She says she needs a new tie for her hair. One appears.

She says she would like an inner robe made of silk. A courier delivers it the next day.

She says she wants a golden bangle, studded with rubies. It’s several days, but before long a jeweler comes, bearing several golden circlets in an ebony box.

It’s flattering, but Kagura is selfish, and she pushes their games to new limits.

She  _ tells _ him she wants a kosode made of violet silk and silver threads. He has a seamstress taking her measurements the next day.

She tells him she’d like a castle near the sea.
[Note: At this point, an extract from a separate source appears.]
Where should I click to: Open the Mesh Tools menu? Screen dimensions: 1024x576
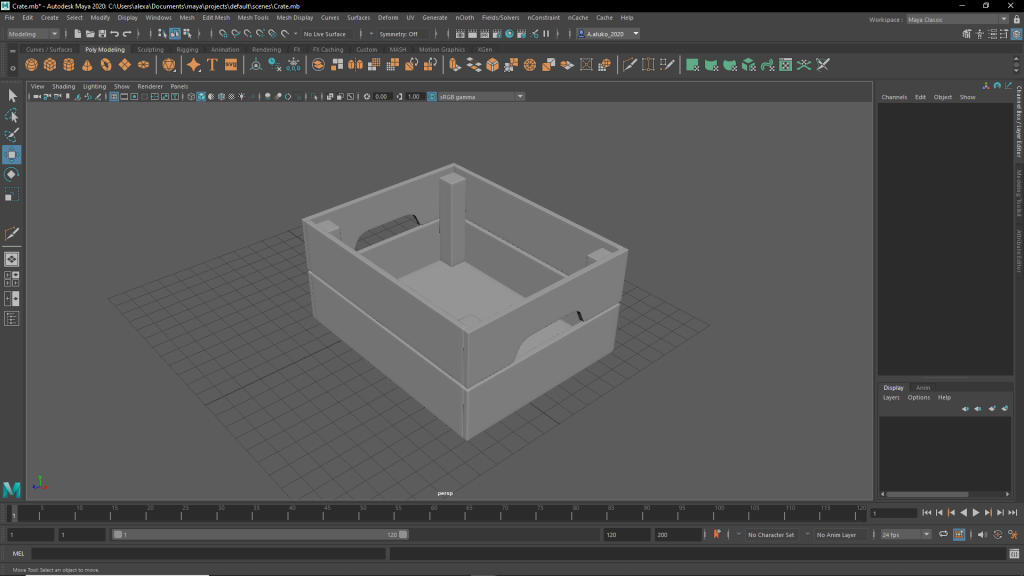(252, 18)
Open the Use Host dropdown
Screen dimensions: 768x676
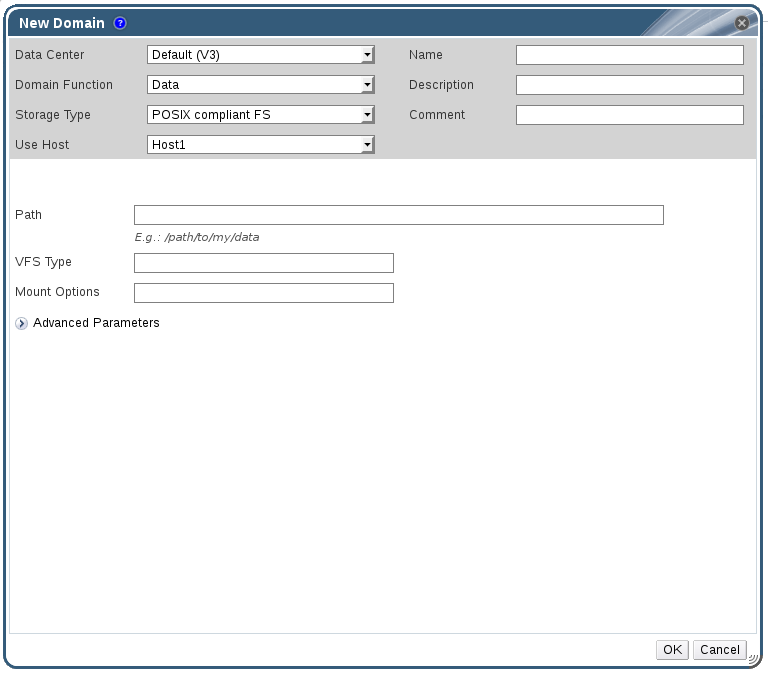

A warlord falls to his death from the cliffs, and the humans are reluctant to stay in such a cursed place, leaving the palace empty save for the furnishings.

She tells him― 

And he never tells her no, never denies her, never questions her whims, and from what she can tell never wants for anything in return. She is not his mistress or his lover, and yet she can bend him to her will easier than any kept woman ever could. And while Kagura, as greedy as she is, is reluctant to question it, there is only so long this can go on before she asks.

“Why’re you doing all this?”

Sesshoumaru stops just as he’s placing her newest little gift on the dining table, a bronze mirror from the mainland, and he raises a brow as if he doesn’t know what she means. It surprises her how easily she’s learned to read him.

She scoffs and waves her hand at it. “You know what I mean.”

“You don’t know,” he says, voice almost laced with wonder, “and yet you’re more than willing to exploit it.”

“Why wouldn’t I?”

He stares at her, thinking, and then he moves to sit beside her, hands on his thighs as he watches her. There’s a snicker in her throat, but the strangely serious expression on his face stops her from voicing it.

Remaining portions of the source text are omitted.